Activity:
Every record must appear in the response exactly as given.

Input data:
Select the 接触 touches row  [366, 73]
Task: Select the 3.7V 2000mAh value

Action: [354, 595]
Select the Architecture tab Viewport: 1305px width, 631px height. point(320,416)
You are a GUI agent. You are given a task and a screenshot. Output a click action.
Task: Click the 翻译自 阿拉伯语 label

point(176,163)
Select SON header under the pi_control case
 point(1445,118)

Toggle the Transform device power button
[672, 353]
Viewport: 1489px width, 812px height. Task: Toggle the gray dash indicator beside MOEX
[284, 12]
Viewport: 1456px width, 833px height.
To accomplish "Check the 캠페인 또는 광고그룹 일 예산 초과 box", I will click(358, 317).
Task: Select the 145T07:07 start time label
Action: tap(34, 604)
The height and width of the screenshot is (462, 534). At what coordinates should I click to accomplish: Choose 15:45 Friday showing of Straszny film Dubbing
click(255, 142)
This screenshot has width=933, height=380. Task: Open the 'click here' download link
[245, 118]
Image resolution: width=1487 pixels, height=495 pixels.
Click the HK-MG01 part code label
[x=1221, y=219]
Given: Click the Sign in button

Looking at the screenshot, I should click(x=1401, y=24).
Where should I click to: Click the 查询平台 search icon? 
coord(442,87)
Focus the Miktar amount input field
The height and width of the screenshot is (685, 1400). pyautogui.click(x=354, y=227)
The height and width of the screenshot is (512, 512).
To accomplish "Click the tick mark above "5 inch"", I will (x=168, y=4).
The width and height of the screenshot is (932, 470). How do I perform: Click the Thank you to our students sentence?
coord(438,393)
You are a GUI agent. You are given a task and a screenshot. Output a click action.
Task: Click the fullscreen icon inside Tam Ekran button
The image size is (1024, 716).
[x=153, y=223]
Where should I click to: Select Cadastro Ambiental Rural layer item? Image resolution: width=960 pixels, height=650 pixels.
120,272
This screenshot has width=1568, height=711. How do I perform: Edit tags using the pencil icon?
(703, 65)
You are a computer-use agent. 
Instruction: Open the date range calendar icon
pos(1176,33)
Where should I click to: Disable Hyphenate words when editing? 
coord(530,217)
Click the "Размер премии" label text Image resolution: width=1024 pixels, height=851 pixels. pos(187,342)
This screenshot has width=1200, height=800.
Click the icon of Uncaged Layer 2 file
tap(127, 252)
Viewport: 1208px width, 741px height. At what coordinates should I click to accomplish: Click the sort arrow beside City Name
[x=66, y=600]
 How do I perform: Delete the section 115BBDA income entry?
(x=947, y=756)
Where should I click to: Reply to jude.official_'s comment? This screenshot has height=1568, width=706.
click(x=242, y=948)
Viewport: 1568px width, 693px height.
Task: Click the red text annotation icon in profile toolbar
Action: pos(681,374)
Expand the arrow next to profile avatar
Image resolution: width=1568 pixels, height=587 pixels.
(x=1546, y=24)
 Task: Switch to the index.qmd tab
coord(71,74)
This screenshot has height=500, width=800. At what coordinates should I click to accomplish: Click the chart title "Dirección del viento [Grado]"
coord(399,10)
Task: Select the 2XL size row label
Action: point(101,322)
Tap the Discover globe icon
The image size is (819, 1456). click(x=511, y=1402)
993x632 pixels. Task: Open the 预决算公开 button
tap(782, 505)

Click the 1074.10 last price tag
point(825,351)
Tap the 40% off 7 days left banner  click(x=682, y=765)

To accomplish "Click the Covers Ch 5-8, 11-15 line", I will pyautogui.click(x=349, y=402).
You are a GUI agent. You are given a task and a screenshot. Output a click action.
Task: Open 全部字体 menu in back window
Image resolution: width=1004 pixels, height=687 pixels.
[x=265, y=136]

Exercise output:
Select the 接触 touches row  [366, 73]
Task: Select the 3.7V 2000mAh value

Action: [354, 595]
Select the Architecture tab Viewport: 1305px width, 631px height. point(320,416)
You are a GUI agent. You are given a task and a screenshot. Output a click action.
Task: Click the 翻译自 阿拉伯语 label

point(176,163)
Select SON header under the pi_control case
 point(1445,118)

Toggle the Transform device power button
[672, 353]
Viewport: 1489px width, 812px height. Task: Toggle the gray dash indicator beside MOEX
[284, 12]
Viewport: 1456px width, 833px height.
To accomplish "Check the 캠페인 또는 광고그룹 일 예산 초과 box", I will click(358, 317).
Task: Select the 145T07:07 start time label
Action: tap(34, 604)
The height and width of the screenshot is (462, 534). At what coordinates should I click to accomplish: Choose 15:45 Friday showing of Straszny film Dubbing
click(255, 142)
This screenshot has width=933, height=380. Task: Open the 'click here' download link
[245, 118]
Image resolution: width=1487 pixels, height=495 pixels.
Click the HK-MG01 part code label
[x=1221, y=219]
Given: Click the Sign in button

Looking at the screenshot, I should click(x=1401, y=24).
Where should I click to: Click the 查询平台 search icon? 
coord(442,87)
Focus the Miktar amount input field
The height and width of the screenshot is (685, 1400). pyautogui.click(x=354, y=227)
The height and width of the screenshot is (512, 512).
To accomplish "Click the tick mark above "5 inch"", I will (x=168, y=4).
The width and height of the screenshot is (932, 470). How do I perform: Click the Thank you to our students sentence?
coord(438,393)
You are a GUI agent. You are given a task and a screenshot. Output a click action.
Task: Click the fullscreen icon inside Tam Ekran button
The image size is (1024, 716).
[x=153, y=223]
Where should I click to: Select Cadastro Ambiental Rural layer item? Image resolution: width=960 pixels, height=650 pixels.
120,272
This screenshot has width=1568, height=711. How do I perform: Edit tags using the pencil icon?
(703, 65)
You are a computer-use agent. 
Instruction: Open the date range calendar icon
pos(1176,33)
Where should I click to: Disable Hyphenate words when editing? 
coord(530,217)
Click the "Размер премии" label text Image resolution: width=1024 pixels, height=851 pixels. pos(187,342)
This screenshot has width=1200, height=800.
Click the icon of Uncaged Layer 2 file
tap(127, 252)
Viewport: 1208px width, 741px height. At what coordinates should I click to accomplish: Click the sort arrow beside City Name
[x=66, y=600]
 How do I perform: Delete the section 115BBDA income entry?
(x=947, y=756)
Where should I click to: Reply to jude.official_'s comment? This screenshot has height=1568, width=706.
click(x=242, y=948)
Viewport: 1568px width, 693px height.
Task: Click the red text annotation icon in profile toolbar
Action: pos(681,374)
Expand the arrow next to profile avatar
Image resolution: width=1568 pixels, height=587 pixels.
(x=1546, y=24)
 Task: Switch to the index.qmd tab
coord(71,74)
This screenshot has height=500, width=800. At what coordinates should I click to accomplish: Click the chart title "Dirección del viento [Grado]"
coord(399,10)
Task: Select the 2XL size row label
Action: point(101,322)
Tap the Discover globe icon
The image size is (819, 1456). click(x=511, y=1402)
993x632 pixels. Task: Open the 预决算公开 button
tap(782, 505)

Click the 1074.10 last price tag
point(825,351)
Tap the 40% off 7 days left banner  click(x=682, y=765)

To accomplish "Click the Covers Ch 5-8, 11-15 line", I will pyautogui.click(x=349, y=402).
You are a GUI agent. You are given a task and a screenshot. Output a click action.
Task: Open 全部字体 menu in back window
Image resolution: width=1004 pixels, height=687 pixels.
[x=265, y=136]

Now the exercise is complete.